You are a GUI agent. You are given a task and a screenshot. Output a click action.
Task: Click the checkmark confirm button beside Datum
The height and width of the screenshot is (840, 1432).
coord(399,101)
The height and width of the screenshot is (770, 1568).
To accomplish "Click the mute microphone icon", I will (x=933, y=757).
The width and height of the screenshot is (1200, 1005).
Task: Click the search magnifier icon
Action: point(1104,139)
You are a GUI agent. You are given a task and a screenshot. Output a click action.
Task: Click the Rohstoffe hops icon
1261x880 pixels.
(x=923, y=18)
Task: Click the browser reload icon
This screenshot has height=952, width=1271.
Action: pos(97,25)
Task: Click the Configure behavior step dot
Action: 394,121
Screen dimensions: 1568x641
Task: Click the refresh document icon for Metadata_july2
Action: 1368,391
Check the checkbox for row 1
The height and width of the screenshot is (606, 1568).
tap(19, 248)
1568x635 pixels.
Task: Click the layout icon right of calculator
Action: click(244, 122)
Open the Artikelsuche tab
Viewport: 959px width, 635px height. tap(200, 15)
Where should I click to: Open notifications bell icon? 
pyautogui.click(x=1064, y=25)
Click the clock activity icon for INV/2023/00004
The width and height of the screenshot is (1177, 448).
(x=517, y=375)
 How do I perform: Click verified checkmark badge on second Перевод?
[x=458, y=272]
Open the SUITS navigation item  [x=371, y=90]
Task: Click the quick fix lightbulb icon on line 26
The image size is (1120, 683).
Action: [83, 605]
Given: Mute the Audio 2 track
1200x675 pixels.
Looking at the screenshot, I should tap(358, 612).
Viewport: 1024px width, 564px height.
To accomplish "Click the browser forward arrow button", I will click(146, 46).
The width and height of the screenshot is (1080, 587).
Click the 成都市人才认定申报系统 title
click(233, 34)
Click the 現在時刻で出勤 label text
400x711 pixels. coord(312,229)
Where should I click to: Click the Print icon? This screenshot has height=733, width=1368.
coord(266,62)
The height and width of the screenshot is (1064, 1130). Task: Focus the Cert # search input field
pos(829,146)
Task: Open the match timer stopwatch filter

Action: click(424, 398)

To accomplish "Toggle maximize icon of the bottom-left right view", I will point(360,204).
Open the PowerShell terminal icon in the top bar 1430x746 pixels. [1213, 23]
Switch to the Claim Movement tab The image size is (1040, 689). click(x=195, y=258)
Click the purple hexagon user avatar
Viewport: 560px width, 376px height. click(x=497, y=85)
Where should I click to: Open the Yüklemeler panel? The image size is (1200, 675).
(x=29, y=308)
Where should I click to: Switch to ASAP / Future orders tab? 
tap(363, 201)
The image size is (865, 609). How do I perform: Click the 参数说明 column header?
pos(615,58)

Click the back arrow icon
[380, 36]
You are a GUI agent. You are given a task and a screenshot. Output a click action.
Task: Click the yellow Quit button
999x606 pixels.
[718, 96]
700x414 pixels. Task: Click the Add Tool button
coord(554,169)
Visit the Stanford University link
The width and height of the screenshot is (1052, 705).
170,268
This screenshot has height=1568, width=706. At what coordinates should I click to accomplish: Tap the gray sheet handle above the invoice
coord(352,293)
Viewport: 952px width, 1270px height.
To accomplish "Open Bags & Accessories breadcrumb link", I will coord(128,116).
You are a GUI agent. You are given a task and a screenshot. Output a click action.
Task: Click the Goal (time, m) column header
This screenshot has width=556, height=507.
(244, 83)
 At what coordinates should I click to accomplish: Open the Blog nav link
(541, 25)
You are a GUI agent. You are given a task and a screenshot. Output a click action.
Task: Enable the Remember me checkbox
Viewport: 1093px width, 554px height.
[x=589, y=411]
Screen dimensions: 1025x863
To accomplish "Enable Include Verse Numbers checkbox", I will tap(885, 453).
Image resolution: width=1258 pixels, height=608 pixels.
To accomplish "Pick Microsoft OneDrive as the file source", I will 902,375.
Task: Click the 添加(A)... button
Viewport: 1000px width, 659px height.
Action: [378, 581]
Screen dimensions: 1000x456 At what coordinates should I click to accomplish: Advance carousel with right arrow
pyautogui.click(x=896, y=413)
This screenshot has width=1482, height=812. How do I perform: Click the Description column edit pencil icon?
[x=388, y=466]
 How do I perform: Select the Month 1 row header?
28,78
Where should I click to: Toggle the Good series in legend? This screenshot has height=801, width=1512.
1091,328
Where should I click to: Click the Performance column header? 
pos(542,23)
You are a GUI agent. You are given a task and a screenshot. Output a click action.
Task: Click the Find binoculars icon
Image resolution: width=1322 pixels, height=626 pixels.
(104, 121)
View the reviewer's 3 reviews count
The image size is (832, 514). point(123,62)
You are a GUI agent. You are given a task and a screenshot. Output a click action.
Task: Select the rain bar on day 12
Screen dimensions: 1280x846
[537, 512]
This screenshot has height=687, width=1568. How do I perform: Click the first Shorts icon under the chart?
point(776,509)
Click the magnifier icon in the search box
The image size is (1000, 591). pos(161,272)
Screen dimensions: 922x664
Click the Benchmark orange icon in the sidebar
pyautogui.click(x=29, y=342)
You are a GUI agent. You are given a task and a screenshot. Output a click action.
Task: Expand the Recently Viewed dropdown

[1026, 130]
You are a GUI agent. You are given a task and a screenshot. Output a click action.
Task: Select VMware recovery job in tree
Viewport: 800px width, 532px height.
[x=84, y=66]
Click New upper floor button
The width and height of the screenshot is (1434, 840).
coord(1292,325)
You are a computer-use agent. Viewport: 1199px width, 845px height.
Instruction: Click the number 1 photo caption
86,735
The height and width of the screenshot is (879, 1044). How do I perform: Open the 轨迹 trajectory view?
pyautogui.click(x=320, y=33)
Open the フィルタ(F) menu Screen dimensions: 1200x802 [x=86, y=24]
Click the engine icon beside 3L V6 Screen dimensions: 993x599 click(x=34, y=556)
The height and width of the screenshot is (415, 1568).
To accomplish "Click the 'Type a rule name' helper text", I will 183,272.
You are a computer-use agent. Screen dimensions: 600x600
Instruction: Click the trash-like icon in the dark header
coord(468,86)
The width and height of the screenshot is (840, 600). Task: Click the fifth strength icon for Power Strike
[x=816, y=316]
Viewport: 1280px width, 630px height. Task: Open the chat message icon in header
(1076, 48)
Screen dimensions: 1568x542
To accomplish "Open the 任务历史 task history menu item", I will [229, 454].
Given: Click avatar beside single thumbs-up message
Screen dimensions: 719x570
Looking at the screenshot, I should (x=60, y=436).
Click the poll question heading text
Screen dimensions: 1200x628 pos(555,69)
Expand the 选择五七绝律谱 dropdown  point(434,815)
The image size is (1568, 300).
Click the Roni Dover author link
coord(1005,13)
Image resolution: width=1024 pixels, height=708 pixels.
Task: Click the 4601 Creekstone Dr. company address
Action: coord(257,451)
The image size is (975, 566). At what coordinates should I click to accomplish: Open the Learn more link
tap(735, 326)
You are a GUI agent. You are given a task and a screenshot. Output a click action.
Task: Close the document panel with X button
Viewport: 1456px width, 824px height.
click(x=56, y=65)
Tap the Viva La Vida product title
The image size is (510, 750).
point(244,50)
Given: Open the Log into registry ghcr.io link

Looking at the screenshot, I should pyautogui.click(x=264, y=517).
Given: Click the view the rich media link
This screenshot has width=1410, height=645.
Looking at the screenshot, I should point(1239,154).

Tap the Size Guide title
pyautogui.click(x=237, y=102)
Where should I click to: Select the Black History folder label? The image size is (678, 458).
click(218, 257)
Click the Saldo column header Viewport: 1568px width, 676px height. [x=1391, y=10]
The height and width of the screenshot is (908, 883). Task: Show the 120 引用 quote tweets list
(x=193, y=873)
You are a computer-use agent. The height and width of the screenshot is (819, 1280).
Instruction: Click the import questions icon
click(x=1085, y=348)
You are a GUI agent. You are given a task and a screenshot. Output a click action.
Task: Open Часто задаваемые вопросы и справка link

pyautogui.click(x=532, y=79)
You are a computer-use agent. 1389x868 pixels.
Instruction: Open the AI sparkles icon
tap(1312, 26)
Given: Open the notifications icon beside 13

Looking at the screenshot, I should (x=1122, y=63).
*****
WHAT IS NEEDED: The range runs from the line above containing "Open the SUITS" to the line containing "Viewport: 1024px width, 564px height.", inclusive. Restate those lines word for word and no others.

EXERCISE RESULT:
Open the SUITS navigation item  [x=371, y=90]
Task: Click the quick fix lightbulb icon on line 26
The image size is (1120, 683).
Action: [83, 605]
Given: Mute the Audio 2 track
1200x675 pixels.
Looking at the screenshot, I should tap(358, 612).
Viewport: 1024px width, 564px height.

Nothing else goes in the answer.